(RECORDS PROVIDED)

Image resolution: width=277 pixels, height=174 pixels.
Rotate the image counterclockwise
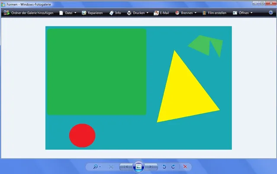click(x=164, y=167)
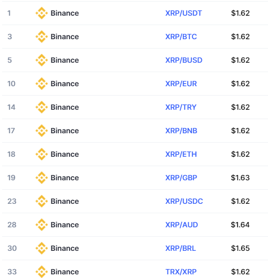
Task: Open the XRP/AUD pair link
Action: pos(181,225)
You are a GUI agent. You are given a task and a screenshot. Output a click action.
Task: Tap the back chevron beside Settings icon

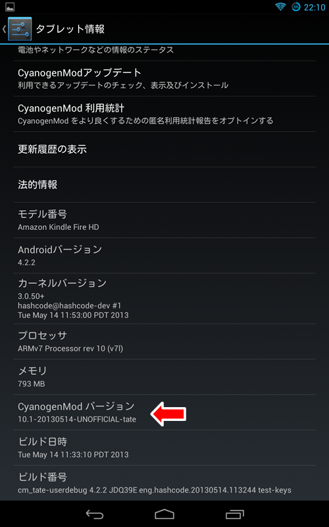5,29
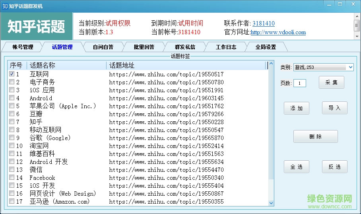Select the Facebook row checkbox
The image size is (361, 214).
click(x=12, y=177)
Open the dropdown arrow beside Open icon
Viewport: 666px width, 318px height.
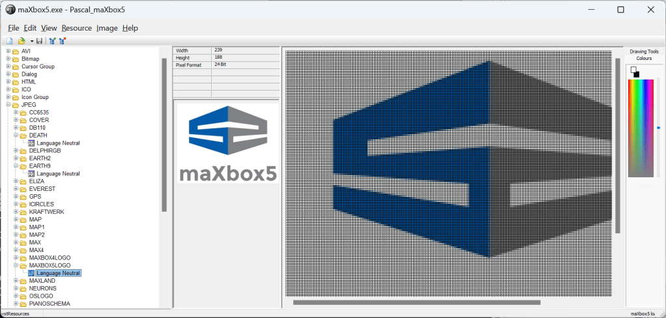[x=31, y=42]
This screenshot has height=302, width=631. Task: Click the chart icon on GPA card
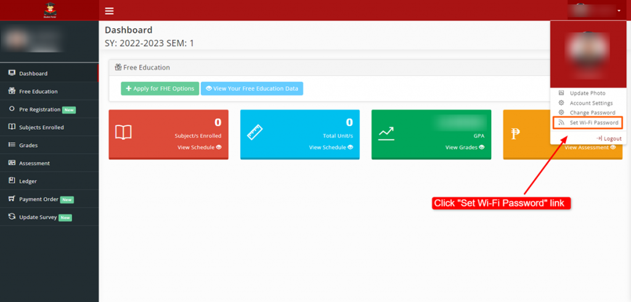point(386,132)
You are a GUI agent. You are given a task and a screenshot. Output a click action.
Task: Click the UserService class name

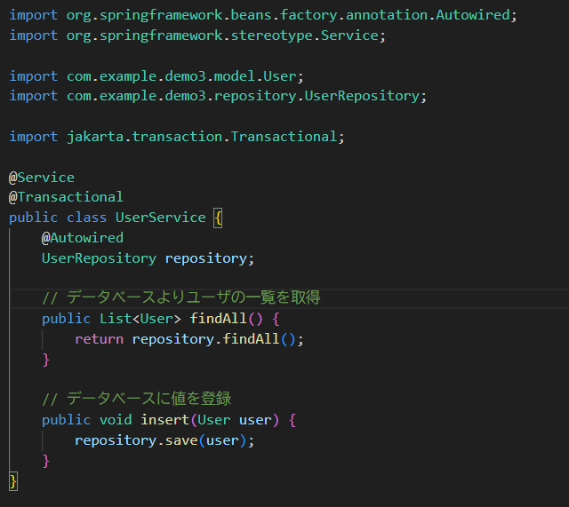click(160, 218)
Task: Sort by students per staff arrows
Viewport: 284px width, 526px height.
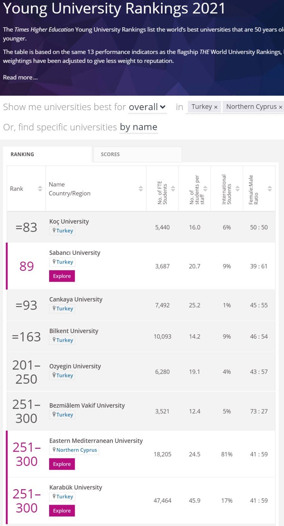Action: tap(205, 188)
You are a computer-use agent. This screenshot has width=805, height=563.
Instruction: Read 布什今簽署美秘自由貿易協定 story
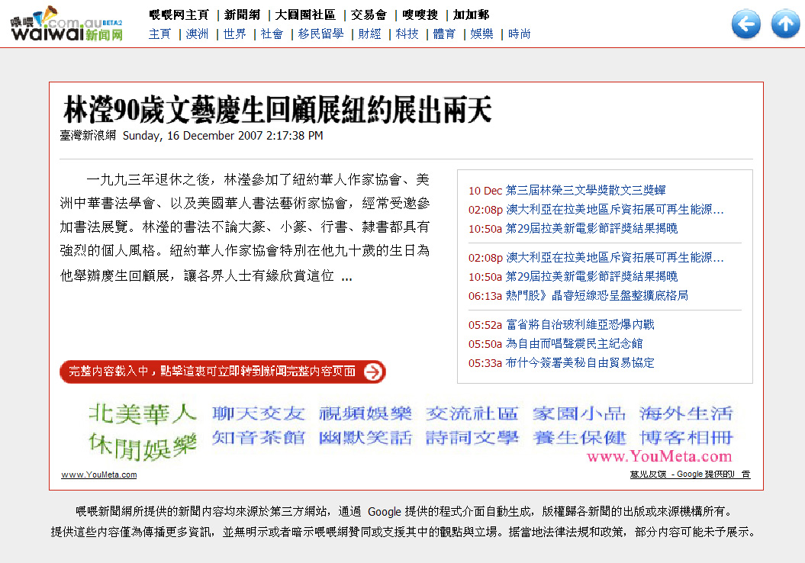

(End RECORDS PROVIDED)

■ YOUR TASK: Output each line above exactly. Skip the images.

■ ANSWER BOX:
Image resolution: width=277 pixels, height=174 pixels.
Rotate the image counterclockwise
click(x=164, y=167)
Task: Open the XRP/AUD pair link
Action: pos(181,225)
You are a GUI agent. You are given a task and a screenshot. Output a click action.
Task: Tap the back chevron beside Settings icon

5,29
Select the Facebook row checkbox
The image size is (361, 214).
click(x=12, y=177)
Open the dropdown arrow beside Open icon
Viewport: 666px width, 318px height.
[x=31, y=42]
This screenshot has height=302, width=631. Task: Click the chart icon on GPA card
point(386,132)
You are a GUI agent. You are given a task and a screenshot. Output a click action.
Task: Click the UserService class name

click(160, 218)
Task: Sort by students per staff arrows
Viewport: 284px width, 526px height.
Action: tap(205, 188)
You are a computer-use agent. This screenshot has width=805, height=563.
Instruction: Read 布什今簽署美秘自由貿易協定 story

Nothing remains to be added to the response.